Entry - *602318 - TRANSCRIPTION TERMINATION FACTOR 1, MITOCHONDRIAL; MTERF1 - OMIM

 
 
* 602318

TRANSCRIPTION TERMINATION FACTOR 1, MITOCHONDRIAL; MTERF1


Alternative titles; symbols

MTERF


HGNC Approved Gene Symbol: MTERF1

Cytogenetic location: 7q21.2     Genomic coordinates (GRCh38): 7:91,870,929-91,880,702 (from NCBI)


TEXT

Description

Mitochondrial transcription termination factor (MTERF) plays a central role in attenuating transcription between the 16S ribosomal RNA (561010) and the tRNA-leu (590050) genes in the heavy strand of mitochondrial DNA. By doing so, MTERF is part of the regulatory system that allows high levels of ribosomal RNA expression relative to downstream genes (summary by Daga et al. (1993) and Fernandez-Silva et al. (1997)).


Cloning and Expression

From HeLa cells, Daga et al. (1993) purified 2 related 34-kD polypeptides that had MTERF activity. Fernandez-Silva et al. (1997) cloned the MTERF cDNA by RT-PCR of HeLa cell mRNA using primers derived from peptide sequences of the purified protein. The cDNA encoded a predicted 399-amino acid protein containing a mitochondrial targeting sequence. The mature MTERF protein is 342 amino acids long and contains 3 leucine zipper and 2 basic domains.


Gene Function

By mutational analysis, Fernandez-Silva et al. (1997) showed that all of the leucine zipper and basic domains of MTERF were necessary for DNA binding. The 2 basic domains were involved in directly binding MTERF to its target DNA sequence. MTERF bound DNA as a monomer.

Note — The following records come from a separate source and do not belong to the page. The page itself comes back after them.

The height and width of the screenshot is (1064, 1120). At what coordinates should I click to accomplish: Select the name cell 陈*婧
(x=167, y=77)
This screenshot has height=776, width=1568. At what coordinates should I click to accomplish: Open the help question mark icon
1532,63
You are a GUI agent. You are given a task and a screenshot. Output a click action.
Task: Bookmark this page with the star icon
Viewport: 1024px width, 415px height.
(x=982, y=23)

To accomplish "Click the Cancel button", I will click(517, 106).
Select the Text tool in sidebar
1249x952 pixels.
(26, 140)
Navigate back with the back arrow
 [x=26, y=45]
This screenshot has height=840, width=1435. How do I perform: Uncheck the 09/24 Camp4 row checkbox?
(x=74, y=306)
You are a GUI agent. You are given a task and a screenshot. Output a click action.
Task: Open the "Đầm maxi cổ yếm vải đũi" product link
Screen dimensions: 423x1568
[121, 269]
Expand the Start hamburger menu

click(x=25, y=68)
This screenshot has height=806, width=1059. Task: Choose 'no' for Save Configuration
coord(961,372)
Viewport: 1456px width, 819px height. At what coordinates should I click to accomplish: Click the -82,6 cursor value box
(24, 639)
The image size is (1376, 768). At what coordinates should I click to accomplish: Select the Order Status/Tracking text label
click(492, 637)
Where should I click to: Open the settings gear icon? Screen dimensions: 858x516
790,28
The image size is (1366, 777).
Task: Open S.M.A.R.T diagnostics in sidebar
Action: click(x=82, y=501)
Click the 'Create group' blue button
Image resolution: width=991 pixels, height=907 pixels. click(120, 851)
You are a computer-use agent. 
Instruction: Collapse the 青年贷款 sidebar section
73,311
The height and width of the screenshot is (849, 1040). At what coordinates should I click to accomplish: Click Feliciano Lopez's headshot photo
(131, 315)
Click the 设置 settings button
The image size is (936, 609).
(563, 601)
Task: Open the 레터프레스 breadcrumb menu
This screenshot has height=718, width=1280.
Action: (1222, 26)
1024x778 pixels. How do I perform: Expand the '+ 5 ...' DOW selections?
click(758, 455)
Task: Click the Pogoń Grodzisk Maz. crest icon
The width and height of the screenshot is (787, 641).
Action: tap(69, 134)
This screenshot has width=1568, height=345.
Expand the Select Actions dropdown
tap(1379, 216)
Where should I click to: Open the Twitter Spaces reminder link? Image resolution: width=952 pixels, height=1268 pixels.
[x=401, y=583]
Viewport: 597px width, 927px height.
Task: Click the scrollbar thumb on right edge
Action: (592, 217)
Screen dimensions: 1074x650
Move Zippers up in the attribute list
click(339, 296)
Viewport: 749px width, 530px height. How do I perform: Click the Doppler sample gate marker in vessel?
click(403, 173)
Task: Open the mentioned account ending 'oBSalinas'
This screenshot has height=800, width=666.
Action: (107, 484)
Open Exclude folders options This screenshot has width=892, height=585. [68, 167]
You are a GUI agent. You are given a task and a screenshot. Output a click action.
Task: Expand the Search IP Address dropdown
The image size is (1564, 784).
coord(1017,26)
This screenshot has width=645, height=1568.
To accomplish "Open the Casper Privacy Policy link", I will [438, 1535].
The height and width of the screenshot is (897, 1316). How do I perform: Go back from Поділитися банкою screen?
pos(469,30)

Using gel filtration and PCR for repeated selection of bound sequences from a random pool of double-stranded DNA, Nam and Kang (2005) found that MTERF bound a 16-bp consensus sequence containing the 13-bp termination sequence within tRNA-leu(UUR). MTERF bound single-stranded DNA containing this sequence from the mitochondrial light strand, but not the heavy strand. Nam and Kang (2005) hypothesized that preferential binding of MTERF to the light strand may explain its orientation-dependent termination activity.


Biochemical Features

Yakubovskaya et al. (2010) determined the 2.2-angstrom crystal structure of mature human MTERF1 bound to double-stranded DNA (nucleotides 3232 to 3253 of mitochondrial DNA) containing the termination sequence within leu-tRNA(UUR). MTERF1 folded into 8 motifs, termed MTERF motifs, consisting of 2 alpha helices followed by a 3(10) helix. MTERF1 showed relative rigidity within individual motifs, but flexibility between them. MTERF1 bound along the major groove of DNA, slightly bending the DNA to 25 degrees. Most interactions were established with phosphate groups of the DNA, and sequence specificity was determined by hydrogen bonding between 5 arginines of MTERF1 and guanine bases of the termination sequence. MTERF1 binding unwound the DNA molecule and promoted partial duplex melting. Binding also caused eversion of 3 nucleotides, which were stabilized by a stacking interaction. Mutation of any of the 5 critical arginines in MTERF1 interfered with transcriptional termination in a transcription run-off assay. Base flipping was also critical for transcriptional termination. Mutations within the transcriptional termination sequence of leu-tRNA(UUR), which cause MELAS syndrome (540000), interfered with MTERF1 binding and transcriptional termination.


Mapping

Gross (2013) mapped the MTERF1 gene to chromosome 7q21.2 based on an alignment of the MTERF1 sequence (GenBank BC000965) with the genomic sequence (GRCh37).

REFERENCES

  1. Daga, A., Micol, V., Hess, D., Aebersold, R., Attardi, G. Molecular characterization of the transcription termination factor from human mitochondria. J. Biol. Chem. 268: 8123-8130, 1993. [PubMed: 7681833, related citations]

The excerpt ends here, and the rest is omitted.